Encouraged by that early success, I went back to Home Depot and returned with an eggplant, a banana pepper, bell pepper plants and strawberries, cucumbers and cantaloupes. I even bought four corn plants. And more soil. And more pots.

I started to notice who else in the neighborhood was growing veggies, especially the ones doing it better (and my daughters noticed me noticing: “Look,” they’d say to visitors, “there’s the plant Mom hates.”) When we went on vacation, my husband and I seriously contemplated taking our tomato plants with us (we settled for finding someone to water them). When I went on book tour, my husband sent me pictures of the tomatoes, the way years ago he might have sent me pictures of the kids.

My husband read up on eggplants, learning that they are bisexual and that they self-pollinate, and when the first tiny one appeared, I named it baby ganoush and documented its growth on Instagram. My husband baked a tomato tart and began taking breaks out on the deck, in the chair next to the more fruitful of the two strawberry plants, plucking berries to eat while he read.

These days, with my 50th birthday looming, I think a lot about where the surprises are going to come from. Not the satisfaction, not the joy, but the unexpected delights — the didn’t-see-it-coming thrill you get from learning that your bid on the house was accepted, or that you got the job offer, or that you’re having a baby.

At my age, life doesn’t offer many firsts. It’s short on surprises, and the ones on offer aren’t pleasant. Instead of congratulations, you’re pregnant, it’s more like bad news, you need a gum graft.

Which isn’t to say there aren’t upsides to being settled down. Chances are, you’ve gained some wisdom. You’ve fallen in love, and learned that no one dies of a broken heart; you’ve fallen on your face, and found you can almost always get back up. You’ve picked a job and a partner and a place to live.

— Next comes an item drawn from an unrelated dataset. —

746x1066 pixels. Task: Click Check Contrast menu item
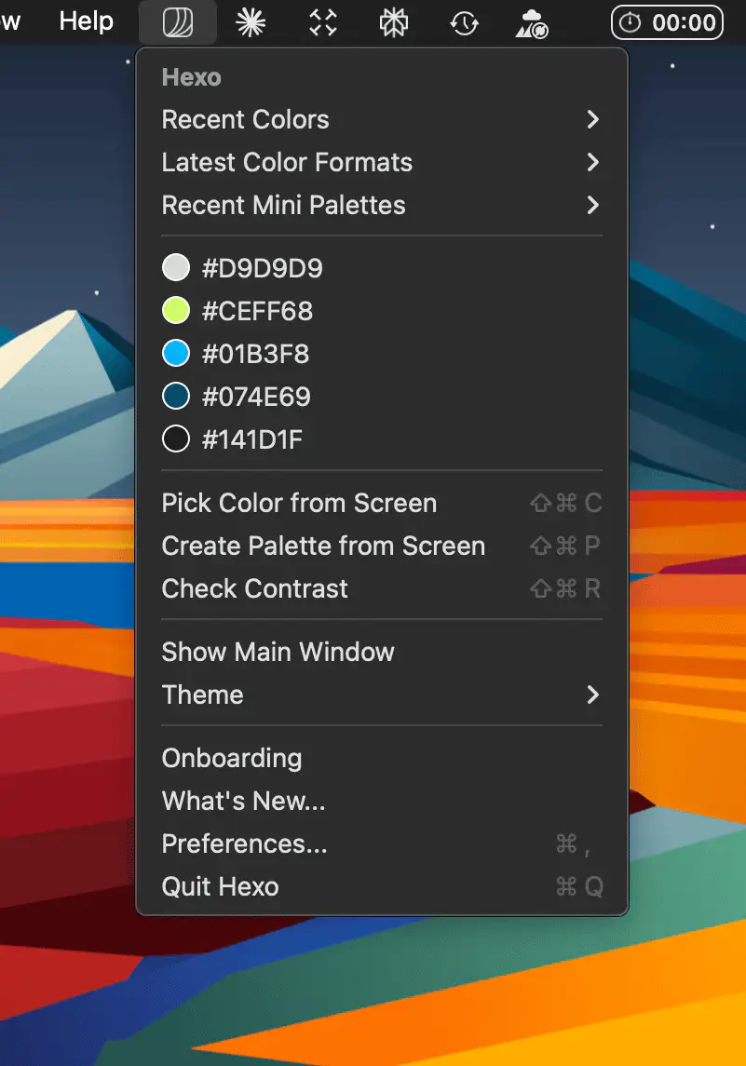coord(254,588)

And yes, my kids are still surprising me with their insights and witticisms and the one time they made their beds without being asked. They still need me. But it’s not the same kind of need that they had when they were babies, when I was waiting to see them crawl or hunched over them as they learned to walk; when I’d walk into the baby’s room every morning feeling like I was unwrapping some fantastic and much-longed-for gift. My job as a mother has shifted from watching them grow to letting them go. My daughters are the ones with all the big reveals ahead of them — college and jobs and travel, love and heartbreak.

I know how privileged I am to have the luxury of wondering where my next joyful moment is coming from, how fortunate I am even to be able to ask, where’s the delight? I also know how lucky I am to have found my answer.

It’s the tomatoes.

As September is winding down, so is our little urban garden. We didn’t have what you’d call a bumper crop. The tomatoes and the banana pepper plants both thrived, but the eggplant yielded only three smallish fruits; my four corn plants gave us a total of five scrawny ears, and the cantaloupe vine just grows and grows and sits there, fruitless, taunting me.

We’re planning on doing better next time and maybe even starting next year’s plants from seeds. Maybe we’ll knock on that neighbor’s door and ask for his or her secrets. We’ll read up on sun and soil and mulch, we’ll file away tomato-centric recipes, we’ll add zucchini and squash and maybe even pumpkins to the mix. We’ll tend them and take pictures, enjoying the surprises as they grow.